Size partitions (target ~128–512 MB per file).
DATA MODEL
Grain first. Three fact types (transaction / periodic snapshot / accumulating).
SCD2 for historical attributes. Star schema in gold.
PROCESSING
Batch (Spark, idempotent) + stream (Flink, watermarks). Hybrid is normal.
DISTRIBUTION
CAP → CP or AP under partition. PACELC for latency vs consistency day-to-day.
STORAGE
PostgreSQL default. DynamoDB for KV. Cassandra for write-heavy. Warehouse for analytics.
FORMATS
Parquet + Zstd for analytics storage. Avro for Kafka.

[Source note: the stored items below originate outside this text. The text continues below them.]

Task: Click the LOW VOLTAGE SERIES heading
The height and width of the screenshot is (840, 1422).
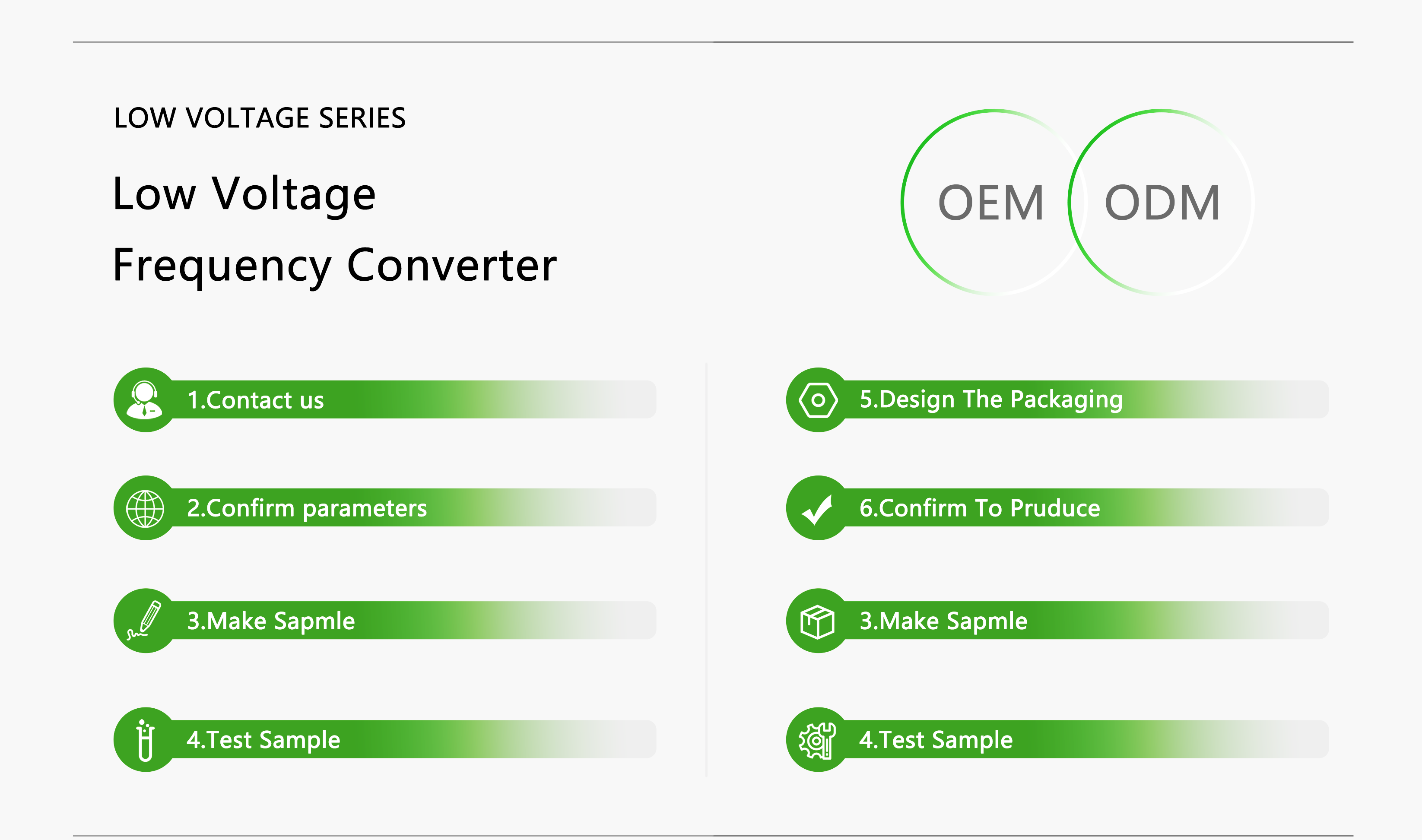Action: [260, 118]
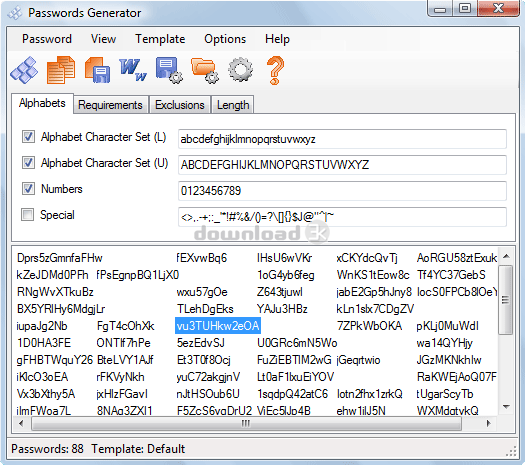Click the orange question mark help icon
This screenshot has width=525, height=465.
[275, 70]
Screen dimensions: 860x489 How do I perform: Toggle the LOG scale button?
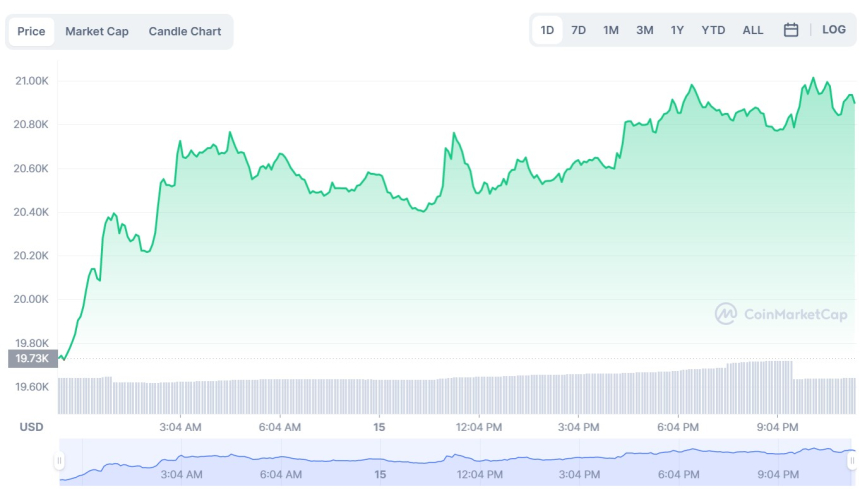tap(833, 30)
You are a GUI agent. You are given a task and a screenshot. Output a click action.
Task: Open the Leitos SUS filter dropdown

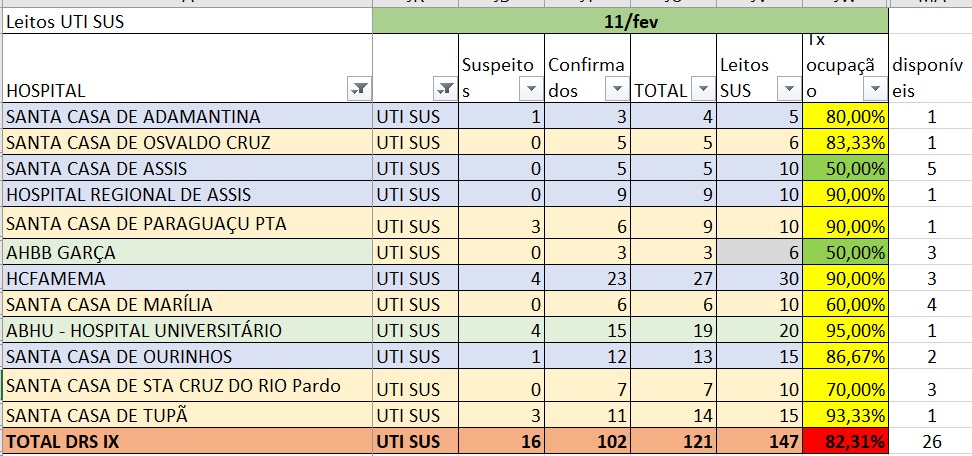tap(789, 90)
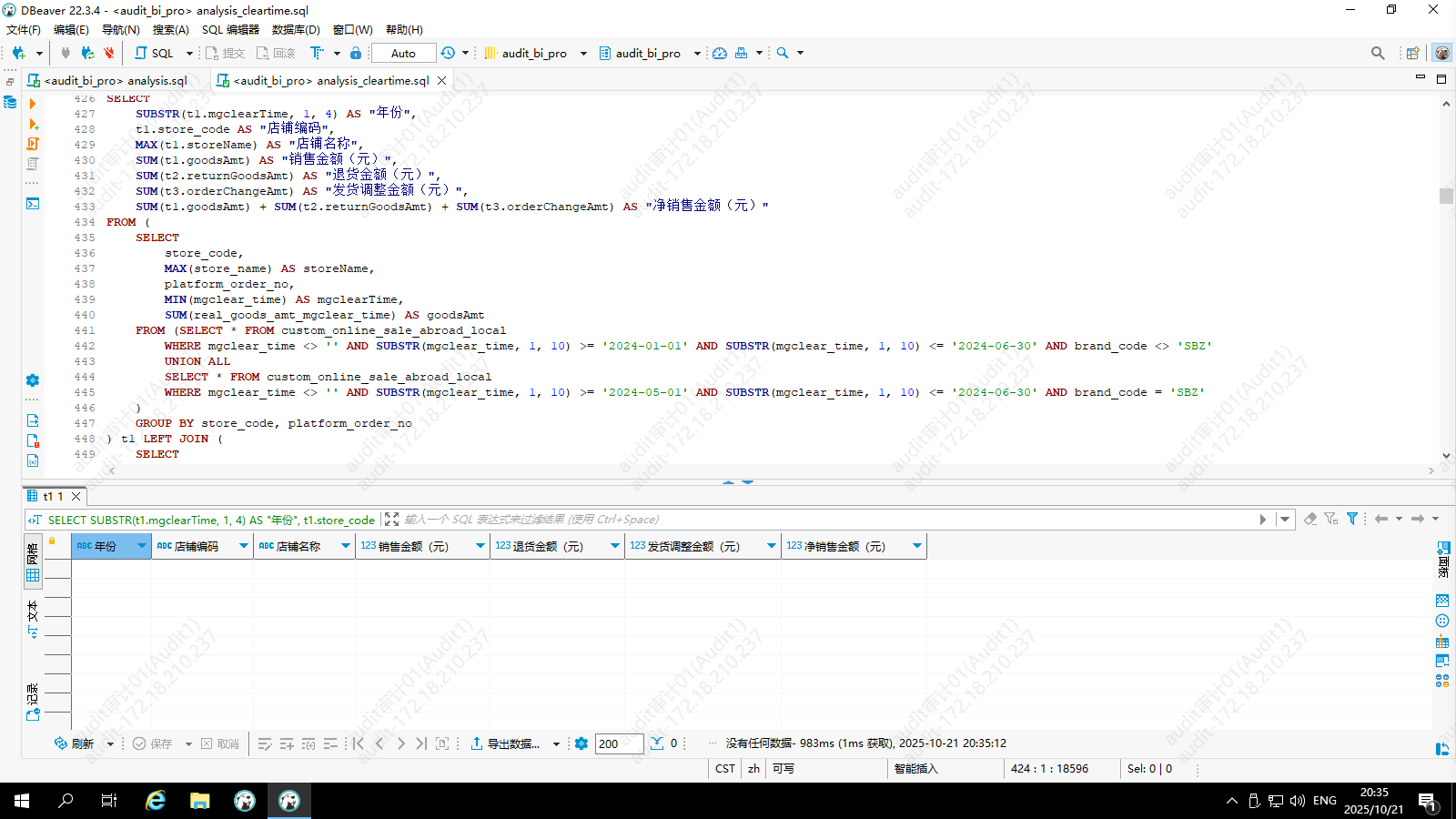
Task: Open the active database audit_bi_pro dropdown
Action: tap(648, 53)
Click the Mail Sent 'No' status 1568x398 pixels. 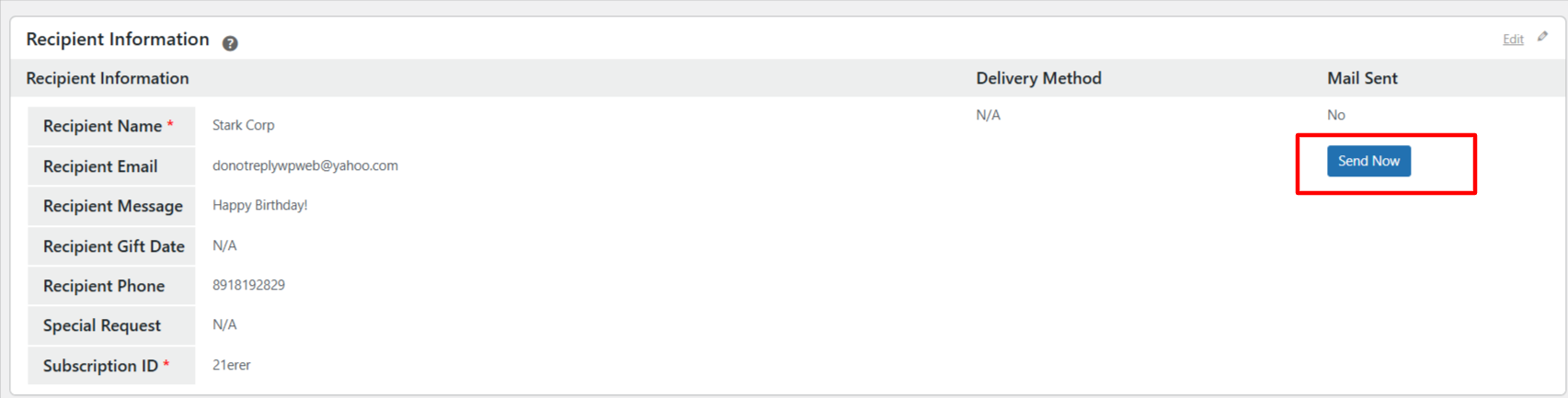point(1336,115)
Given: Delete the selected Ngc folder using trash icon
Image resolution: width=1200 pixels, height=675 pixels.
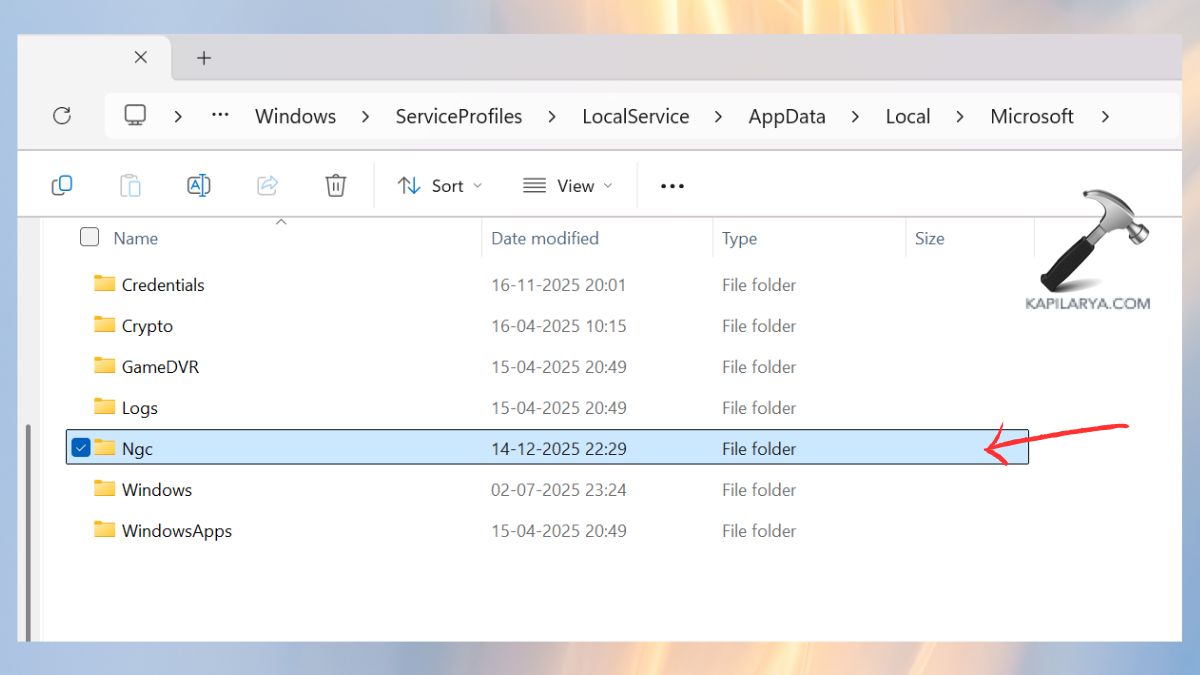Looking at the screenshot, I should (x=335, y=185).
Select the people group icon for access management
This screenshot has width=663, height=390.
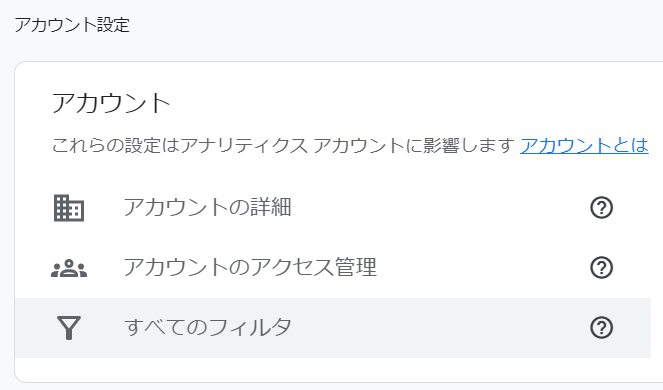pyautogui.click(x=69, y=268)
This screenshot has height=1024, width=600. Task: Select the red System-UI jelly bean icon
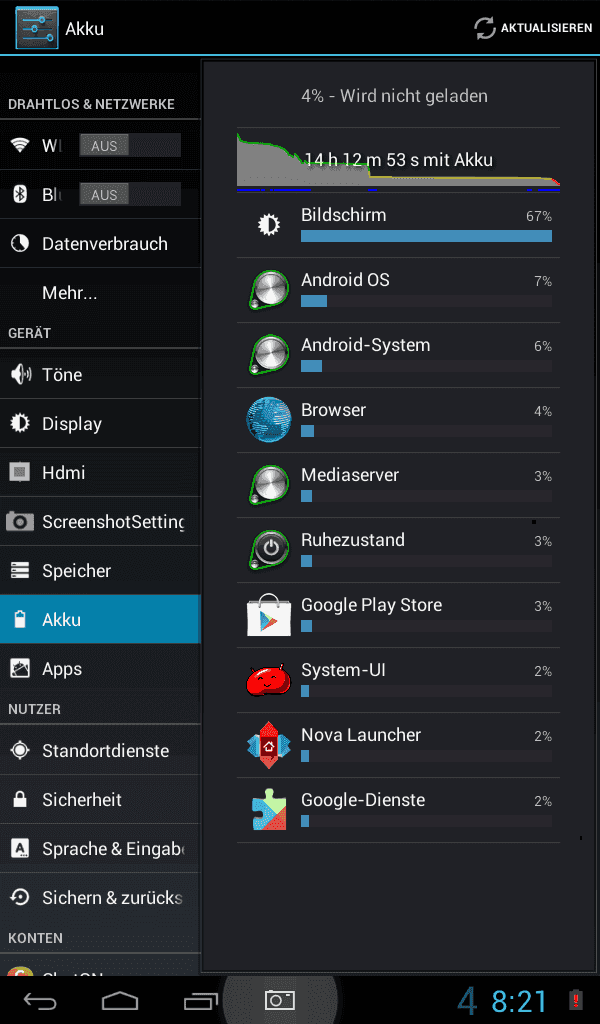[x=268, y=680]
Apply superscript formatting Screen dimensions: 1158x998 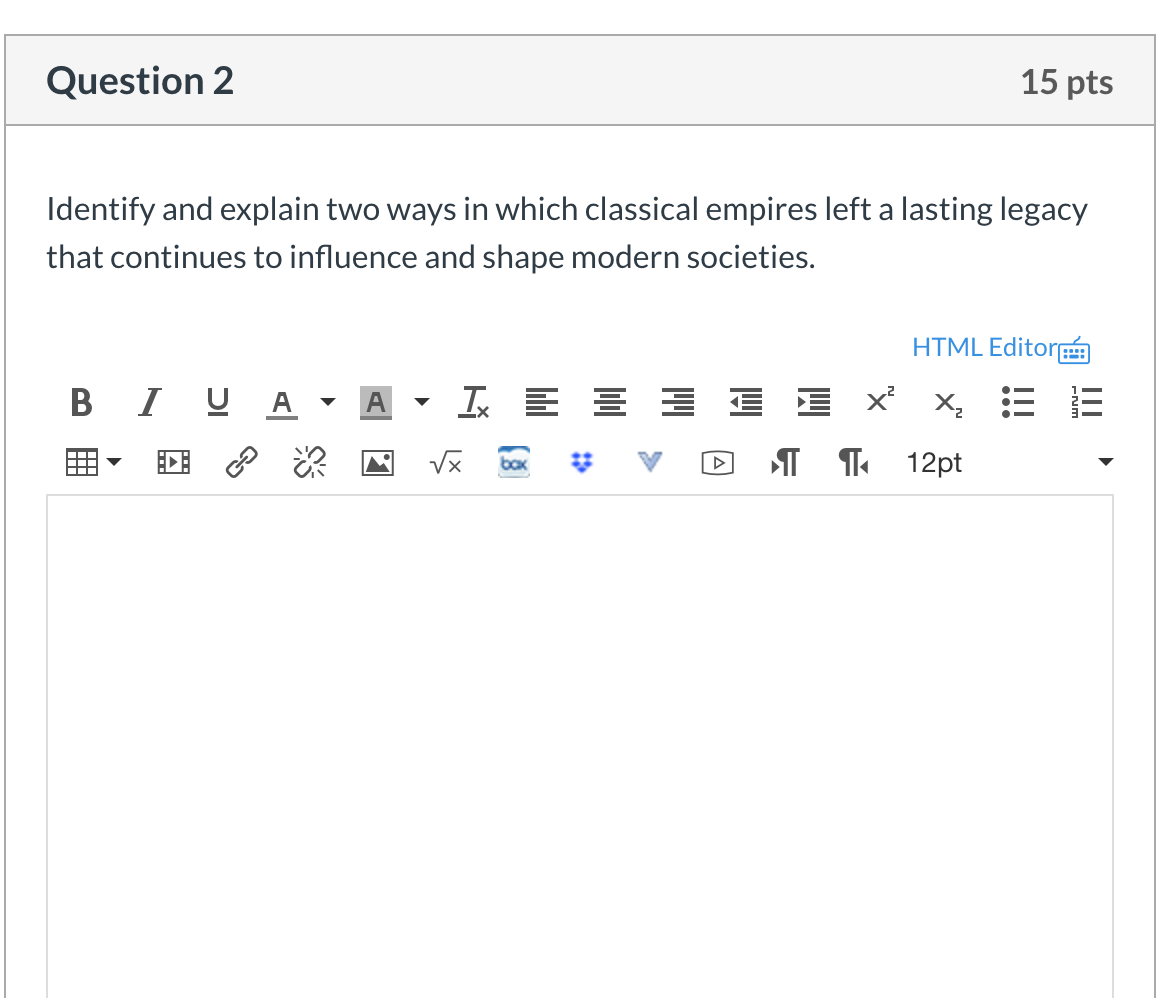(x=879, y=402)
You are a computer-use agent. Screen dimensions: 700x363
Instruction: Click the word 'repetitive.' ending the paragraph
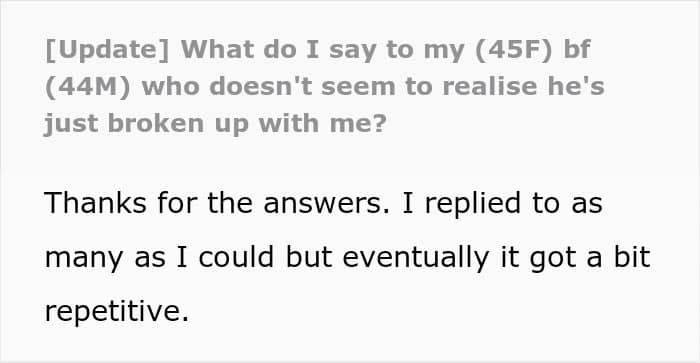click(x=117, y=311)
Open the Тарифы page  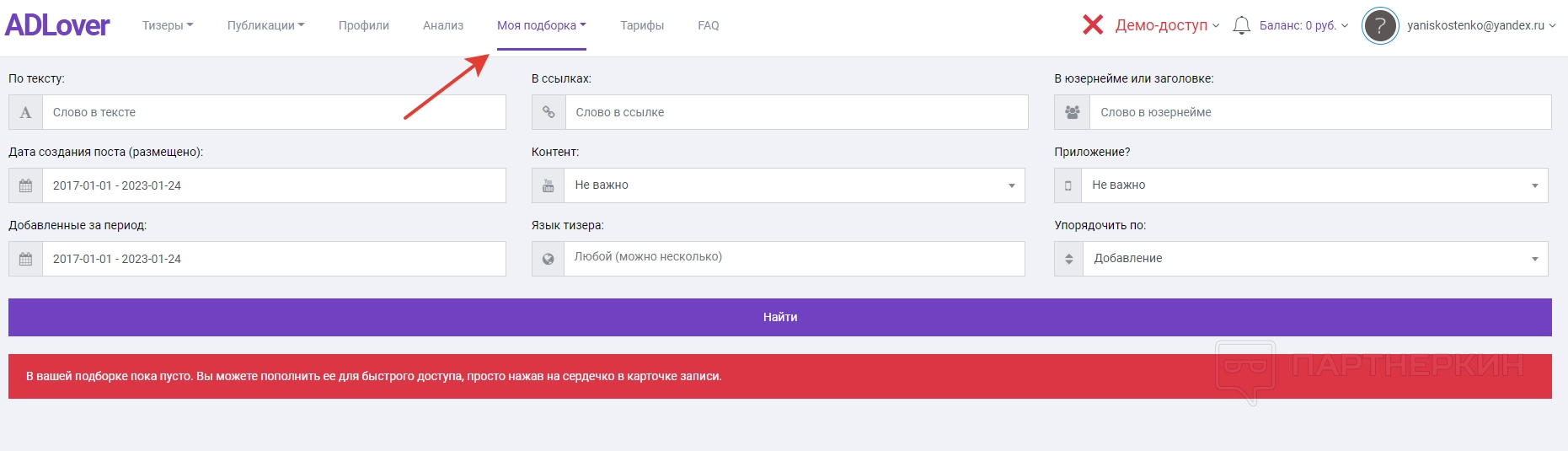tap(642, 25)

Delta / Iceberg / Hudi for ACID lakehouse tables.
QUALITY
Six dimensions. Defense-in-depth. Circuit breakers stop cascade failures.
GOVERNANCE
Lineage = debuggability. Contracts = schema drift prevention.
CACHING
Redis (<100 ms) → materialized views (<5 s) → partitioned table (<30 s).
APIS
REST (external). gRPC (internal, high-perf). GraphQL (flexible clients).
OBSERVABILITY
Five layers. Volume anomaly detection catches silent failures. SLOs, not only alerts.
TRADE-OFFS
"I chose X over Y because [requirement]. Trade-off is [cost]. Acceptable because [justification]."
See You at Day 31
Phase 1 is done. You’ve covered 30 days of deep, senior-level data engineering foundations. Phase 2 starts with Meta — where your challenge is thinking at the scale of 3 billion users, petabytes of daily data, and an engineering culture that expects every design decision to be defensible at 10x scale.